Is Israel an apartheid state?
In the last few years, it’s become common to hear Israel called an “apartheid state” — a label that alleges that Israel maintains an oppressive legal system like the one once used in South Africa that institutionalized segregation, discrimination, and domination based on race.
Is there any truth to the charge? In apartheid-era South Africa, black citizens were totally disenfranchised, subject to oppressive laws that controlled every aspect of their behavior, and completely segregated from the ruling white minority. In Israel, on the other hand, Jewish and Arab citizens have equal protection under the law, enjoy freedom of religion and speech, and possess full voting rights. (In fact, Israel’s 120-member parliament, the Knesset, currently includes 12 Arab Israeli members.)
The Israel-South Africa comparison is so inapt that it would be laughable if it weren’t so insulting. What could possibly motivate those who apply this label and its evil connotations to the only democracy in the Middle East? Benjamin Pogrund, a South African Jew now living in Israel who saw firsthand the oppression and misery caused by the apartheid system in his native country, sums it up: “‘Apartheid’ is a lazy label for the complexities of the Middle East conflict. If it can be made to stick, then Israel can be made to appear to be as vile as was apartheid South Africa and, therefore, seeking its destruction can be presented to the world as an equally moral cause.”
Using human terms, Pogrund describes the vast difference between apartheid-era South Africa and Israel: “Two years ago, I had major surgery in a Jerusalem hospital,” he says. “The surgeon was Jewish, the anesthetist was Arab, the doctors and nurses who looked after me were Jews and Arabs. Jews and Arabs share meals in restaurants and travel on the same trains, buses and taxis, and visit each other’s homes. Could any of this possibly have happened under apartheid? Of course not.”

§ Task to complete: Reproduce the text on whether Israel is an apartheid state word for word, from "In the last" up to and including "based on race.".

§ Dataset:
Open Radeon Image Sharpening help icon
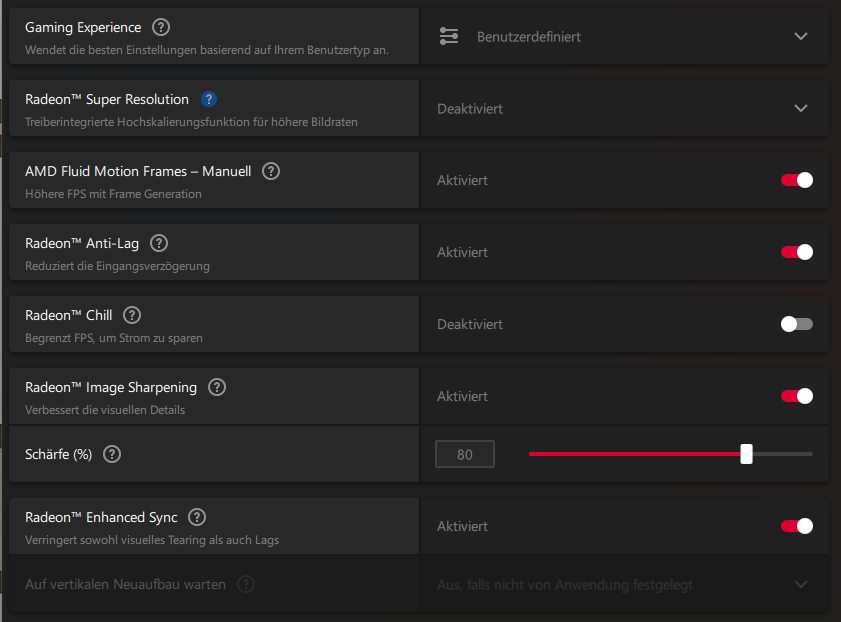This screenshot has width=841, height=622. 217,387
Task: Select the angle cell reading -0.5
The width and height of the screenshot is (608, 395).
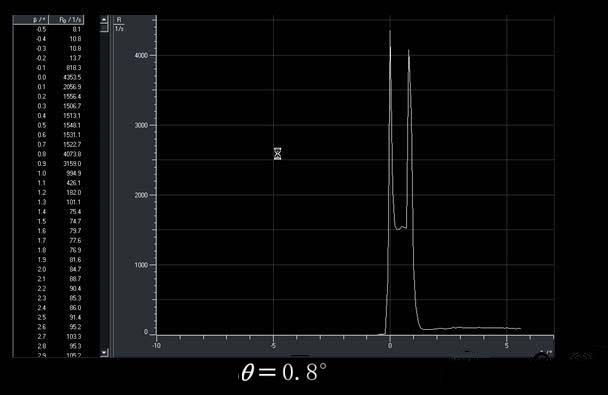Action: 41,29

---

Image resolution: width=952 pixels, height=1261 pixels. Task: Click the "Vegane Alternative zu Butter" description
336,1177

...

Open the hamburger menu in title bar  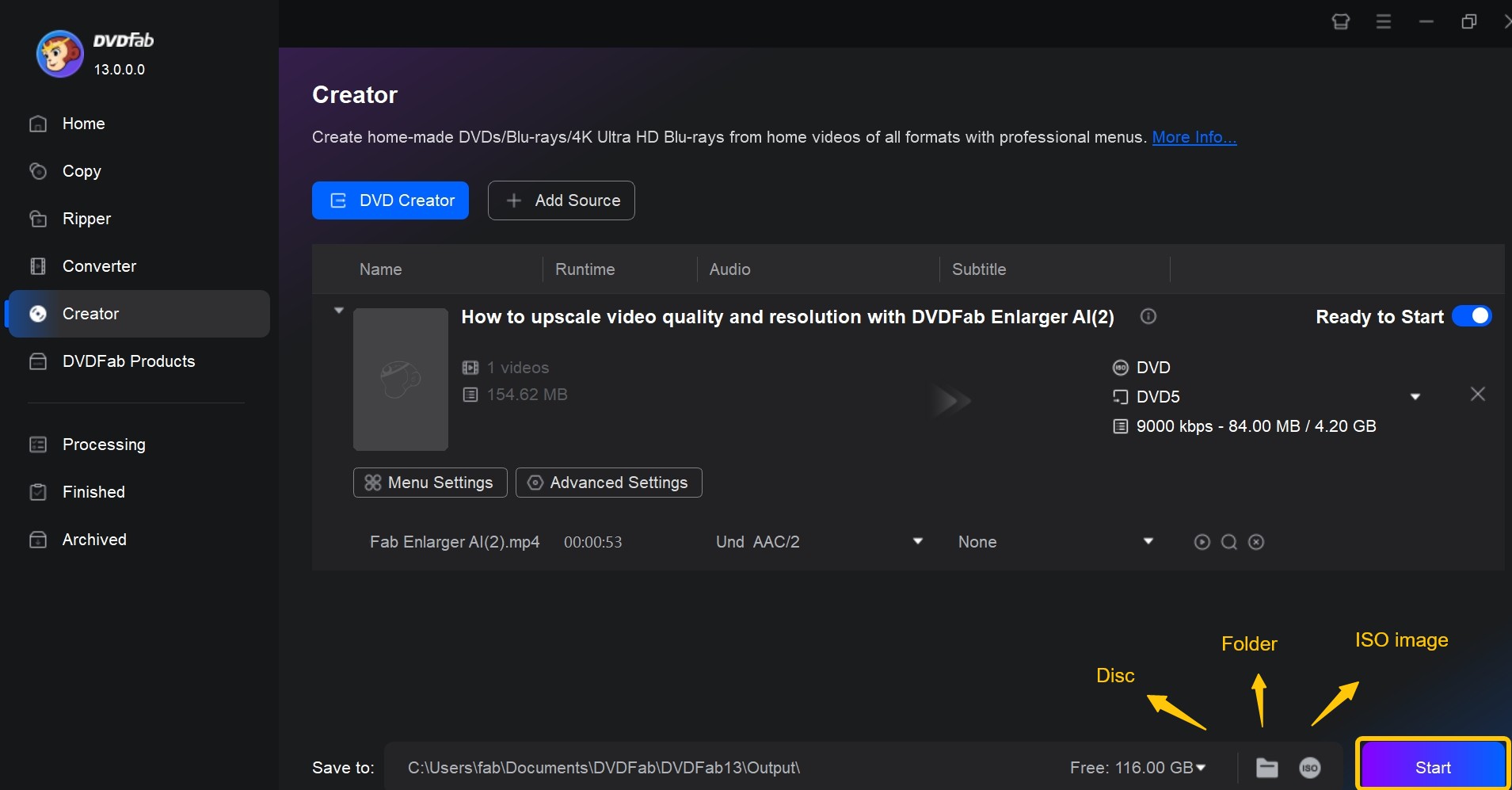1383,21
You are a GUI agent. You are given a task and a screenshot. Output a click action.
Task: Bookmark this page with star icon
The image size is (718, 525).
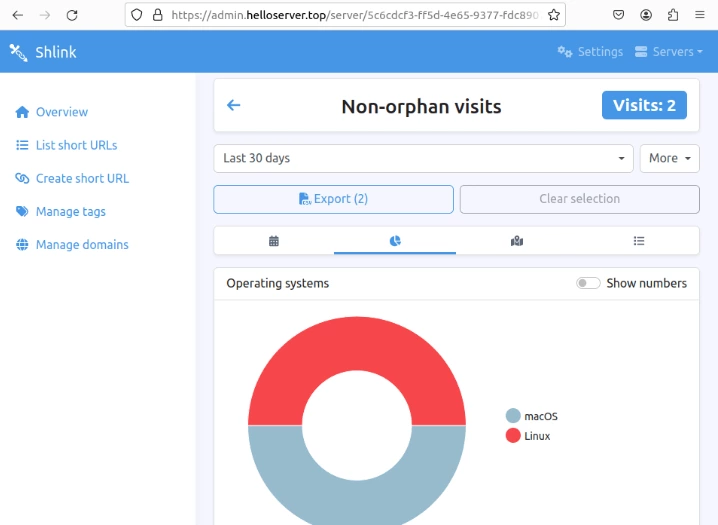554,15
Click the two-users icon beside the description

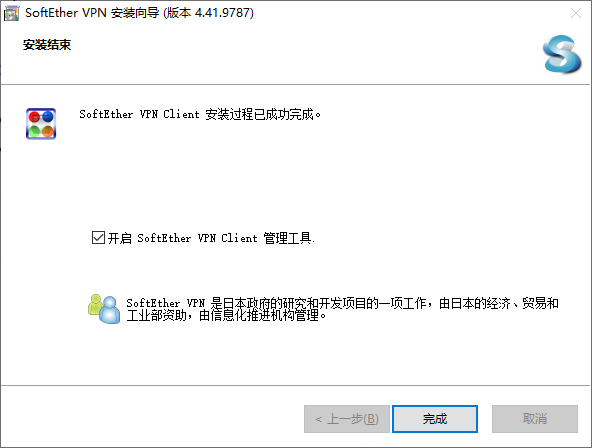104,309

§ Output for this exercise:
In the last few years, it’s become common to hear Israel called an “apartheid state” — a label that alleges that Israel maintains an oppressive legal system like the one once used in South Africa that institutionalized segregation, discrimination, and domination based on race.